7. Red Flags and Considerations
- Regulatory status ambiguity: If the device's FDA clearance is unclear or limited, DSO deployment creates regulatory exposure across every participating location — a compounded risk vs. a single practice
- No peer-reviewed validation: Clinical data supporting the accuracy of salivary biomarker measurements for the claimed health signals must exist in peer-reviewed literature; marketing claims without published evidence are not sufficient for DSO clinical adoption
- Data ownership risks: Biosensor data from your patient population has significant potential value; ensure DSO data ownership and use restrictions are explicit in any partnership agreement
- Clinical staff burden at scale: If the protocol is burdensome for clinical staff, adoption will drop off quickly. Multi-location protocols that depend on high staff engagement without strong training infrastructure tend to decay within 6 months
- Physician referral infrastructure gap: Flagging a metabolic signal without a clear pathway for the patient to receive follow-up care is a patient safety concern. This infrastructure must exist before patient engagement
- No reimbursement path near-term: Building operational infrastructure around a service category with no current reimbursement is a bet on future market development — model for a 3–5 year horizon before financial return
8. Avized Verdict
Lura Health represents a scientifically grounded but commercially early concept. The oral-systemic biomarker thesis is supported by legitimate research, and the DSO context — with its volume, standardization capability, and organizational weight — is genuinely the right setting for structured early engagement. That said, as of 2026 this is a research bet, not a commercial decision.

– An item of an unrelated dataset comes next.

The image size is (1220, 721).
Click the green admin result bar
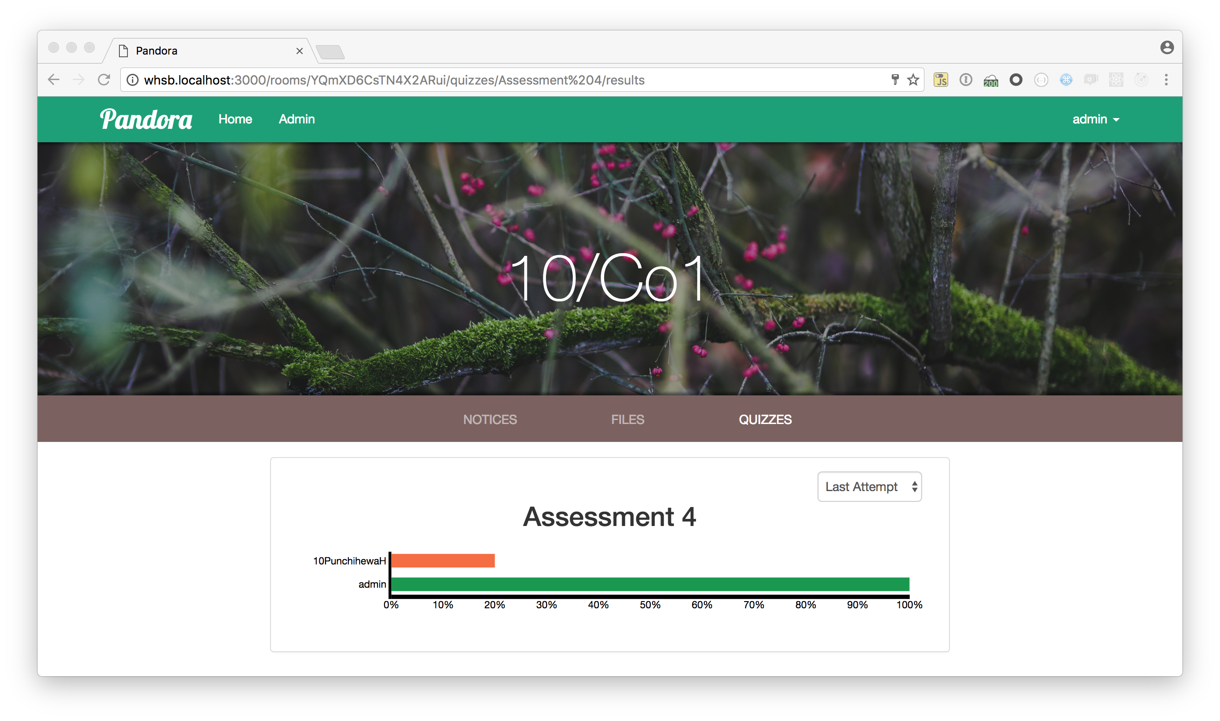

DSOs best positioned to engage are those with a clinical innovation function, a Chief Dental Officer who is actively interested in oral-systemic integration, and existing physician referral network relationships. For everyone else, the appropriate posture is to monitor closely and revisit when the regulatory pathway is clearer and peer-reviewed evidence is more extensive.
AI-generated implementation guide based on public vendor information. Verify specifics directly with Lura Health.